SpaceX-Anthropic-OpenAI Is a Cocktail With a Hangover

That’s SpaceX out of the way. Next, investors will have to absorb the artificial-intelligence titans behind the Claude and ChatGPT chatbots, Anthropic PBC and OpenAI. It’s a heady cocktail for a market that isn’t used to swallowing initial public offerings of this size individually let alone in quick succession. How long will the aftereffects take to appear?

SpaceX’s IPO is record-breaking. While founder Elon Musk has been able to raise $75 billion at a $1.8 trillion valuation, this is a massive experiment in what the market can absorb.

IPOs are by definition a gamble and the risk-friendly hedge fund community typically plays a key role in underpinning demand until the wider market provides support. SpaceX is being fast-tracked into the Nasdaq-100 index and will have a huge retail following. We just don’t know how the technical factors are going to play out.

The IPO pitch centered on AI business services. But SpaceX is also part aerospace, part telecoms. One question is how investors in these various sectors make room for it. That’s before we get to the unknown unknowns.

Anthropic and OpenAI could seek valuations of more than $1 trillion each, Bloomberg News reported. They need SpaceX to perform, not just on launch day but in the weeks after. If people lose money on one IPO, they drive a harder bargain on the next one. But the main thing on more careful investors’ minds is whether the market can digest all of this.

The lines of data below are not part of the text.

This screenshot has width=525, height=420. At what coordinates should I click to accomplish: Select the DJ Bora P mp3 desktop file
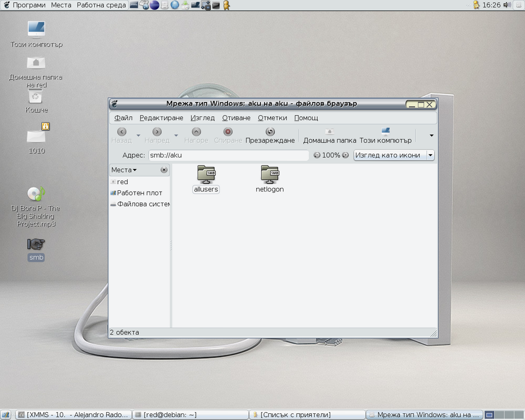pos(36,194)
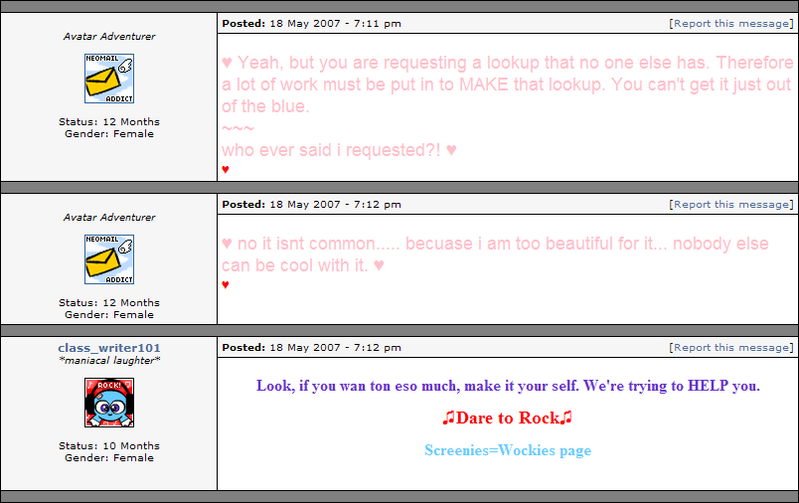Screen dimensions: 799x503
Task: Report the message posted at 7:11 pm
Action: (731, 23)
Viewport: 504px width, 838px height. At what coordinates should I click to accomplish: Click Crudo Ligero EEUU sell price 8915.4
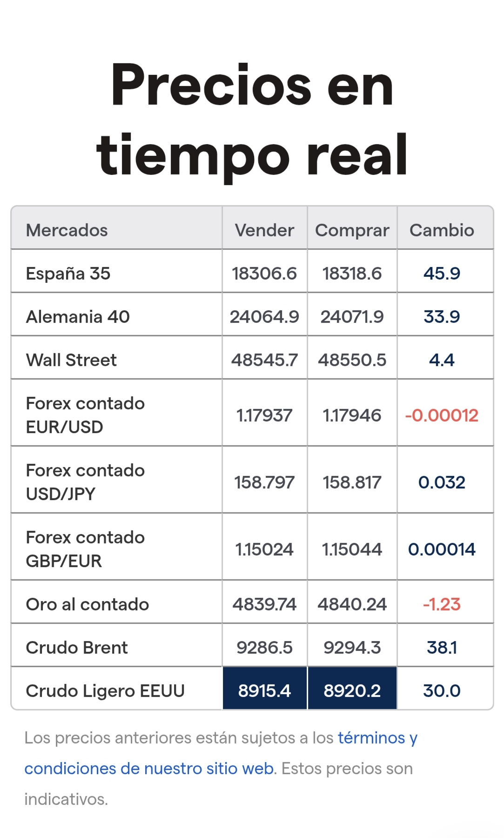(x=264, y=691)
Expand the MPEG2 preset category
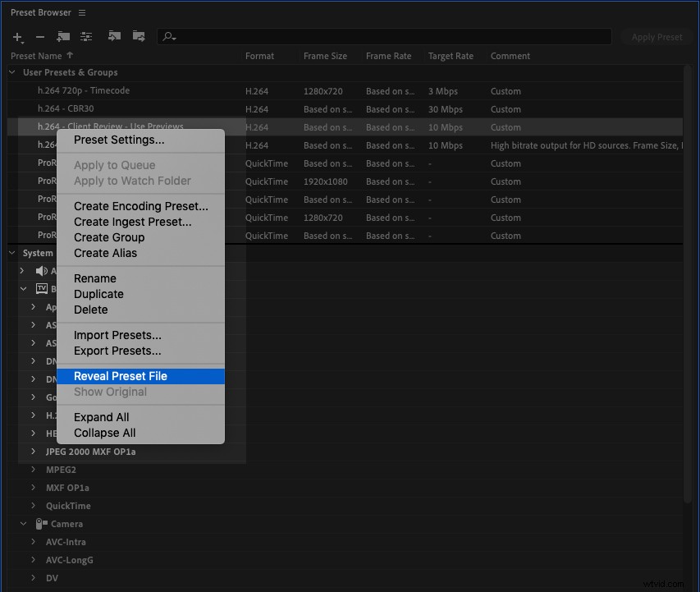Image resolution: width=700 pixels, height=592 pixels. 34,470
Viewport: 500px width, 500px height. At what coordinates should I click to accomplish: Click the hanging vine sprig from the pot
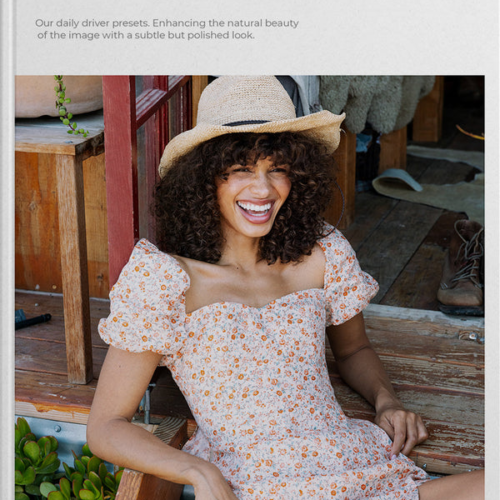pos(67,107)
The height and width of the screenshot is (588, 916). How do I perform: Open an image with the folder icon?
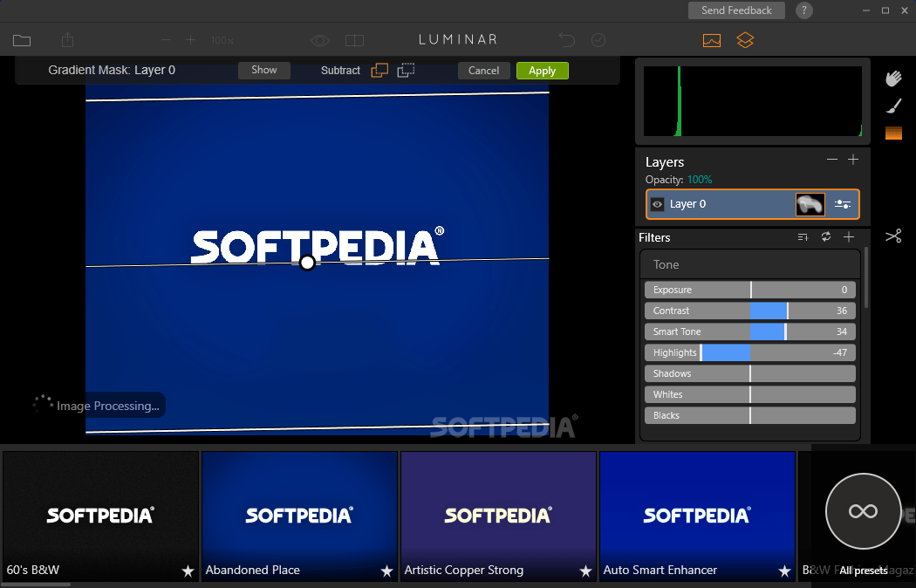click(22, 40)
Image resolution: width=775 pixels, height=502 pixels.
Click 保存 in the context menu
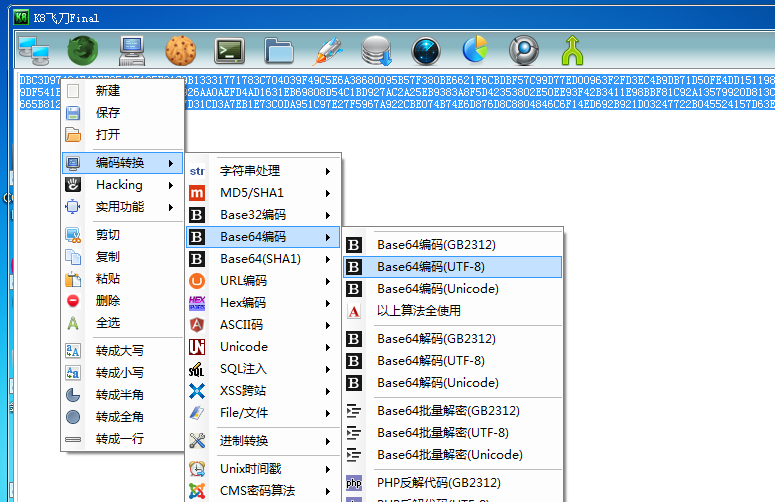point(108,113)
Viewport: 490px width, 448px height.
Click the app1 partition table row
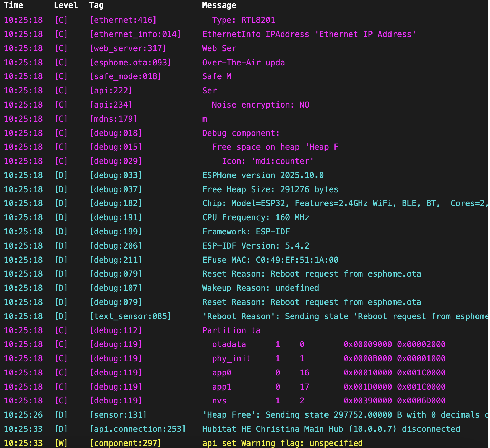click(x=328, y=387)
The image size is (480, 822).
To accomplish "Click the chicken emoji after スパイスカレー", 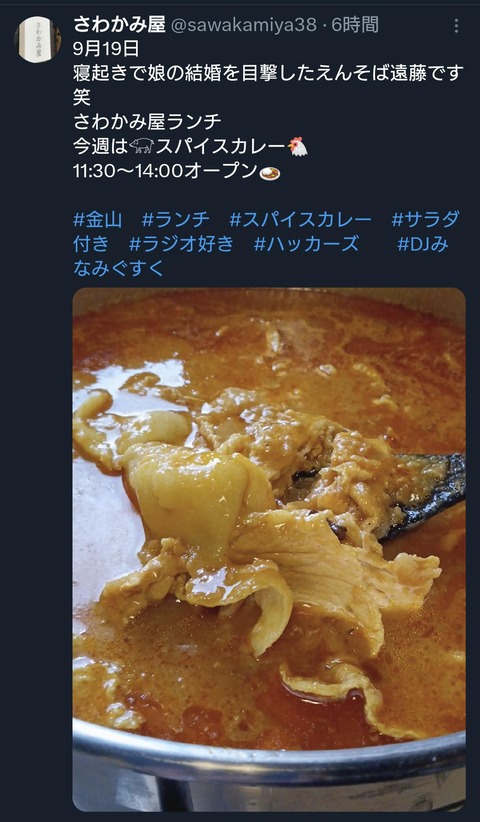I will pyautogui.click(x=298, y=146).
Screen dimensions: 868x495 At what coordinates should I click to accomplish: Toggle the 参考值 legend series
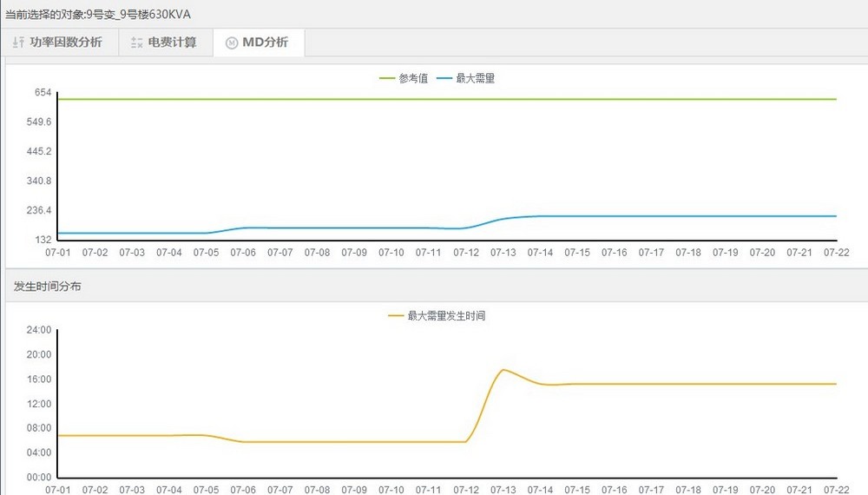[x=413, y=78]
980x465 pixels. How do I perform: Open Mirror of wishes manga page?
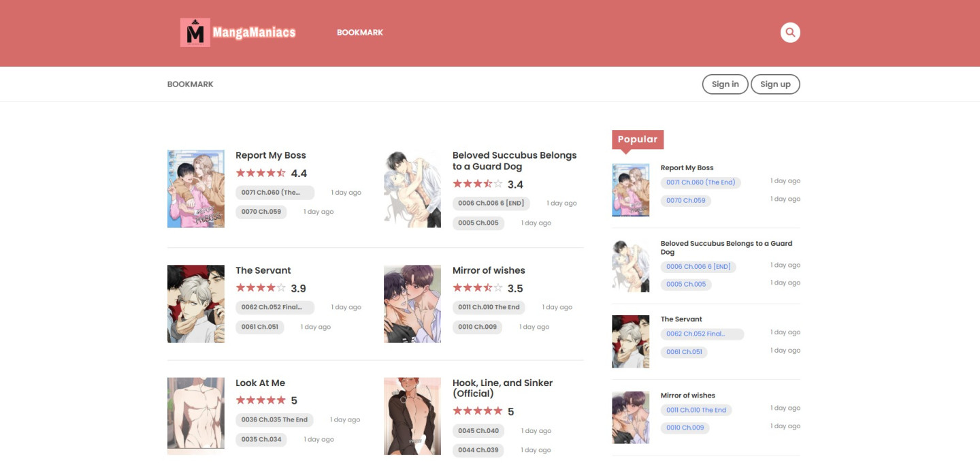[x=489, y=270]
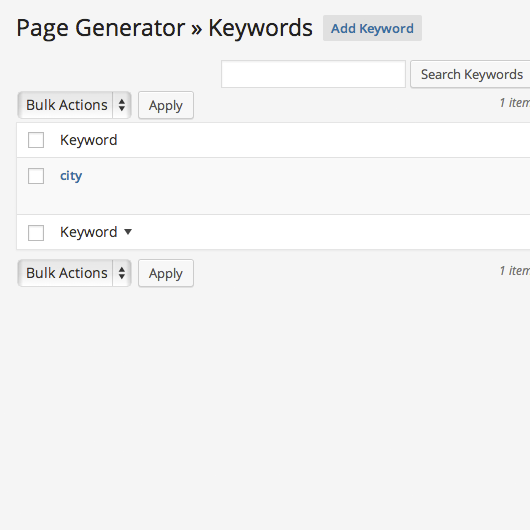Toggle the select-all checkbox in table footer

click(x=36, y=233)
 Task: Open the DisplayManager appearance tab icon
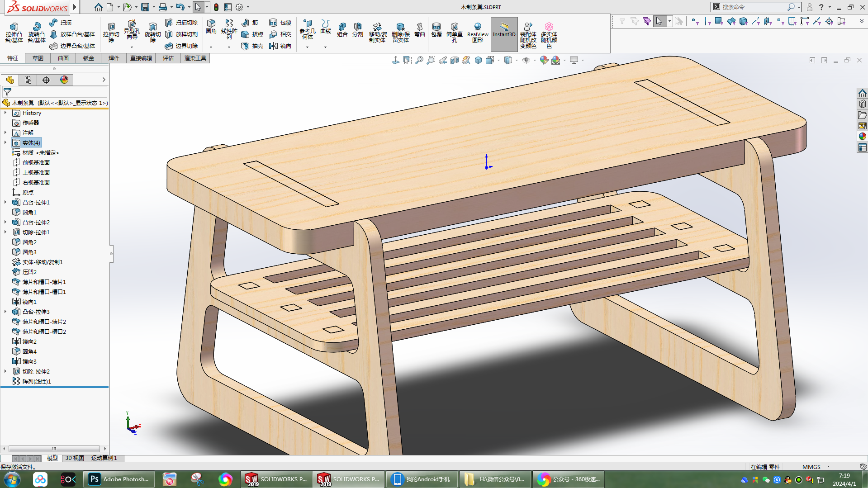pos(64,80)
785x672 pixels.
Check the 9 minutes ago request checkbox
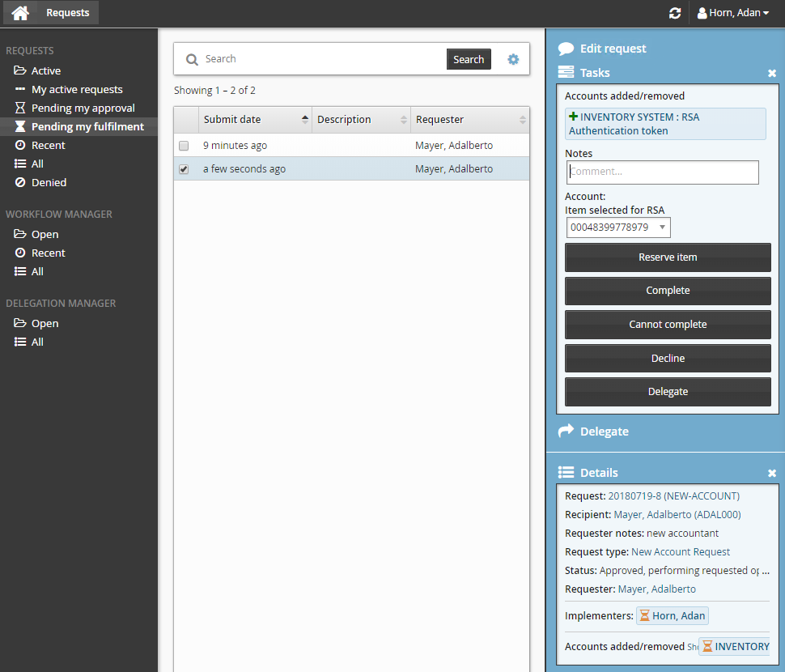coord(184,146)
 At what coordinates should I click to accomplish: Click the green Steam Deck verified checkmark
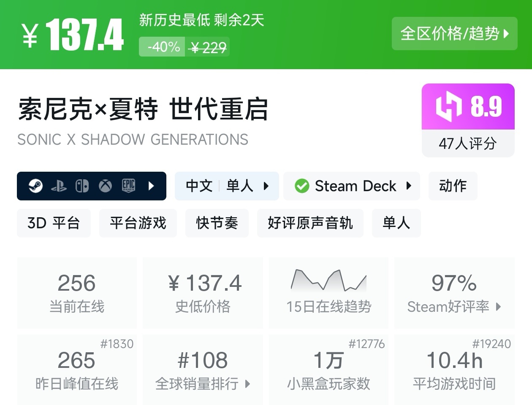pyautogui.click(x=302, y=186)
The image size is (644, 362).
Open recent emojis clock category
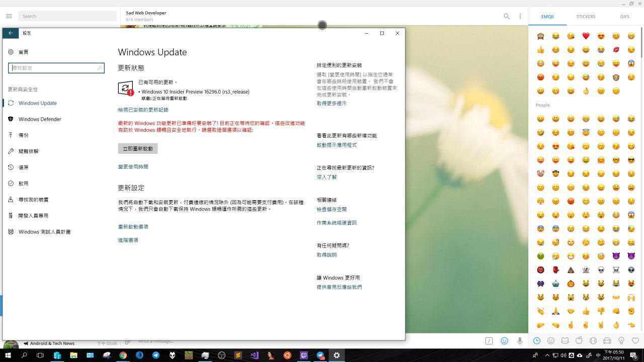[x=537, y=341]
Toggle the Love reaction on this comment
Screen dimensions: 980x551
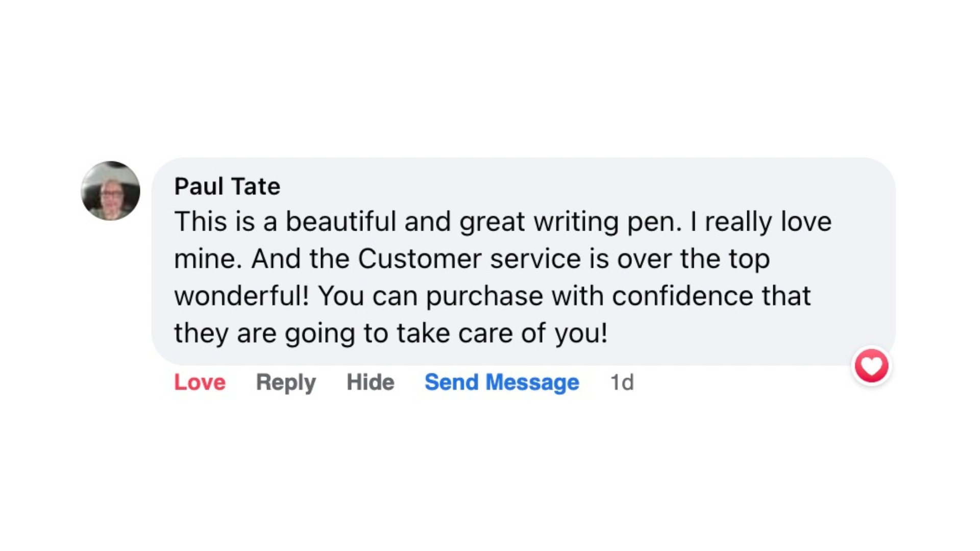(x=200, y=382)
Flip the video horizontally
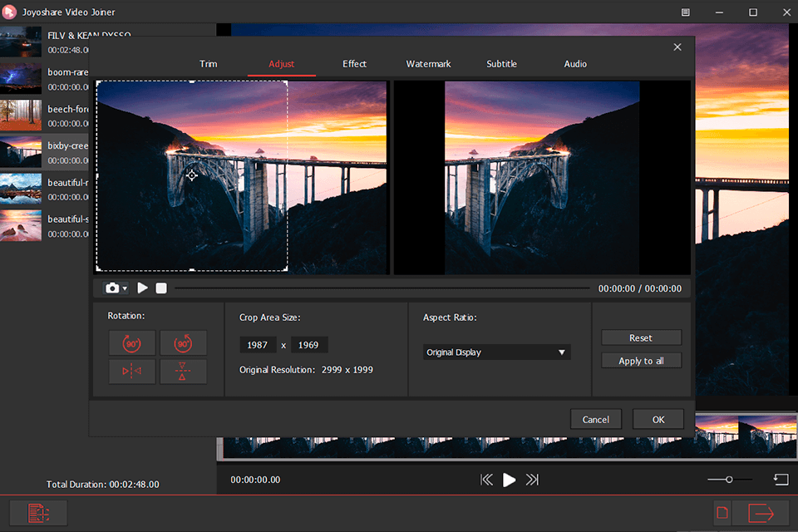798x532 pixels. pos(131,372)

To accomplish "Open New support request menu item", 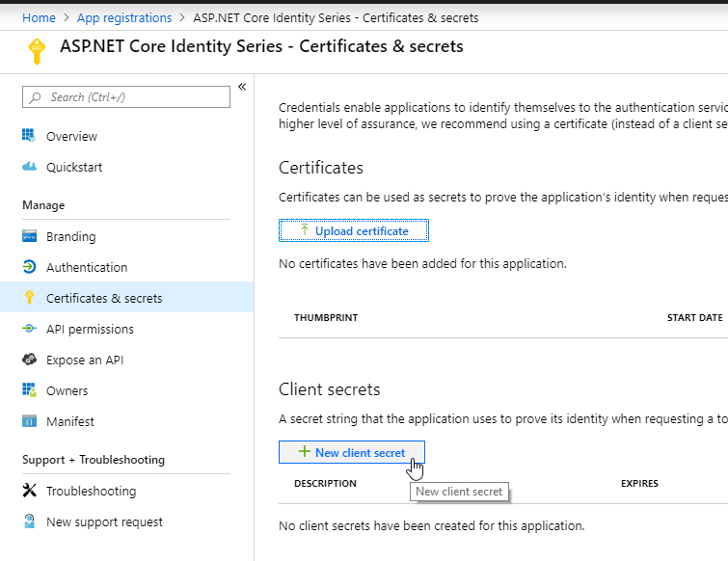I will pos(104,521).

One way to answer is to compare the amount of stock arriving with the amount leaving. Analysts at Goldman Sachs Group Inc. see corporate share issuance touching $1.1 trillion this year, taking in both IPOs and new stock sales by existing listed companies, such as last week’s $85 billion fundraising by Alphabet Inc.

But share buybacks are expected to hit $1.3 trillion, driven by the financial sector and companies that benefit from AI capital spending, meaning investors have money to put to work. Factor in potential cash takeovers and, yes, it looks like the market has the requisite stomach. The balance gets more challenging in 2027, when Goldman’s research cautions on the impact of employees and pre-IPO investors selling their shares as so-called lock-up periods expire.